Comment le cinéma apprend à réutiliser : des décors de « Marie-Antoinette » aux costumes de « Chien 51 »
Derrière son légendaire glamour, l’industrie audiovisuelle française génère chaque année des centaines de tonnes de déchets. Un chiffre alarmant qui pousse institutions et particuliers à offrir des alternatives de réemploi aux productions.
Une grande colonne rapportée du tournage du dernier « Astérix et Obélix ». Un projecteur issu du film « Eiffel » récupéré, repeint et réutilisé par la production de la série « Lupin ». Les boiseries dorées de l’appartement de la reine provenant directement de la série « Marie-Antoinette », qui côtoient le mobilier d’« Emily in Paris »… À Montreuil, chaque recoin de la Ressourcerie du Cinéma cache un trésor. Ici, du matériel de police, des menottes et un kit d’empreintes digitales. Là, des couvertures utilisées dans la série « Les Nourrices » de France 2. Plus loin encore, des malles, de grands rochers de polystyrène, une collection de téléphones de toutes époques, des dizaines de boutons de sonnettes ou une baignoire à pieds de lion.
Ces quelque 3 000 objets insolites ont échappé de justesse à la benne à ordure pour finir dans les allées du hangar 1 300 m² de la Ressourcerie du cinéma. Car derrière la caméra et les paillettes, le septième art cache une arrière-boutique relativement polluante. Selon Ecoprod, une association rassemblant des professionnels du secteur, l’industrie audiovisuelle française produit chaque année des centaines de tonnes de déchets, allant des décors en contreplaqué aux costumes en passant par le matériel électrique.

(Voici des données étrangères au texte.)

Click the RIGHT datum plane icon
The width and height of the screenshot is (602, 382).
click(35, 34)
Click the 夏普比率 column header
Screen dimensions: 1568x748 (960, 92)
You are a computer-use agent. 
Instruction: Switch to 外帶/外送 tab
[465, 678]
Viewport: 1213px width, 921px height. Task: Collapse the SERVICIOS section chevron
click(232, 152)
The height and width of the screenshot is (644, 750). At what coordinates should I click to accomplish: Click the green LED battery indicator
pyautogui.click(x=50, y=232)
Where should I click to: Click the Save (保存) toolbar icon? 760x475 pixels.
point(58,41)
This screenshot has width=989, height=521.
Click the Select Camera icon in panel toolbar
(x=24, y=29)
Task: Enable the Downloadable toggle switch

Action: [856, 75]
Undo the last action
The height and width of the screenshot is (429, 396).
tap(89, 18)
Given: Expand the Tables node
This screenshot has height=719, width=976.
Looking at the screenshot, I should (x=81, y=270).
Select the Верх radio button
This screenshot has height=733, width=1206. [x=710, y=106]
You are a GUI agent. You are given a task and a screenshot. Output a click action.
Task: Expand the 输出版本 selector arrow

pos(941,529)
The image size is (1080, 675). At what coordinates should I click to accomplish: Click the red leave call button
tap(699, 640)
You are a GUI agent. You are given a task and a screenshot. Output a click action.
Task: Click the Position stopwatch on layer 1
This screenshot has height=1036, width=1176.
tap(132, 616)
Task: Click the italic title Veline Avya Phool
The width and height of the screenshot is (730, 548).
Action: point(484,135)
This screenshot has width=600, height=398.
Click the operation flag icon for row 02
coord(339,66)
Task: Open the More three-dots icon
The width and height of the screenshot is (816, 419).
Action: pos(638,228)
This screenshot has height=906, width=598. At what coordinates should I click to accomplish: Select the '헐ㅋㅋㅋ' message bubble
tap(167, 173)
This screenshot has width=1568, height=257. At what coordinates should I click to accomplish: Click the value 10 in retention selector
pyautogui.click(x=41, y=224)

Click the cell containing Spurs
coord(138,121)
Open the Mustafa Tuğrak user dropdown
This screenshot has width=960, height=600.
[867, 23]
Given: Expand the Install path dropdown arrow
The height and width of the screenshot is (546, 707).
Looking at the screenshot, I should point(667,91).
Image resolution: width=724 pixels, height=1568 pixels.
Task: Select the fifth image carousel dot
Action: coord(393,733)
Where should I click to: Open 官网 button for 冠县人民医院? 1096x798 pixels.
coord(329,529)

Face à ce constat, la Ressourcerie du Cinéma, créée en 2021, propose une alternative concrète : collecter, stocker et louer à bas coût ces éléments auprès des productions. Les bénéfices sont multiples : réduction des déchets, économies pour les tournages, et préservation d’un patrimoine artisanal. Les tarifs de location sont modiques, de 5 à 50 euros par objet, ce qui permet aux petites productions d’accéder à des décors de qualité.
L’initiative séduit de plus en plus. Des grandes productions comme « Lupin » ou « Emily in Paris » ont déjà fait appel à ses services. La Ressourcerie travaille également avec des collectivités locales et des écoles de cinéma. Son objectif : étendre son modèle à d’autres régions et créer un réseau national de réemploi. « Nous voulons montrer que le cinéma peut être à la fois créatif et respectueux de l’environnement », explique sa fondatrice.
Au-delà de l’aspect écologique, c’est une véritable économie circulaire qui se met en place. Les objets retrouvent une seconde vie, parfois après une petite réparation ou une peinture. Les artisans du cinéma, menuisiers, peintres ou accessoiristes, voient leur travail valorisé. Et les spectateurs, sans le savoir, profitent de décors chargés d’histoire.
Alors que la loi Climat et Résilience impose une réduction des déchets, le secteur audiovisuel cherche à s’adapter. La Ressourcerie du Cinéma est un exemple parmi d’autres : des plateformes en ligne de revente de costumes, des ateliers de recyclage de décors, ou encore des partenariats avec des associations caritatives. L’avenir du cinéma passe peut-être par cette prise de conscience écologique.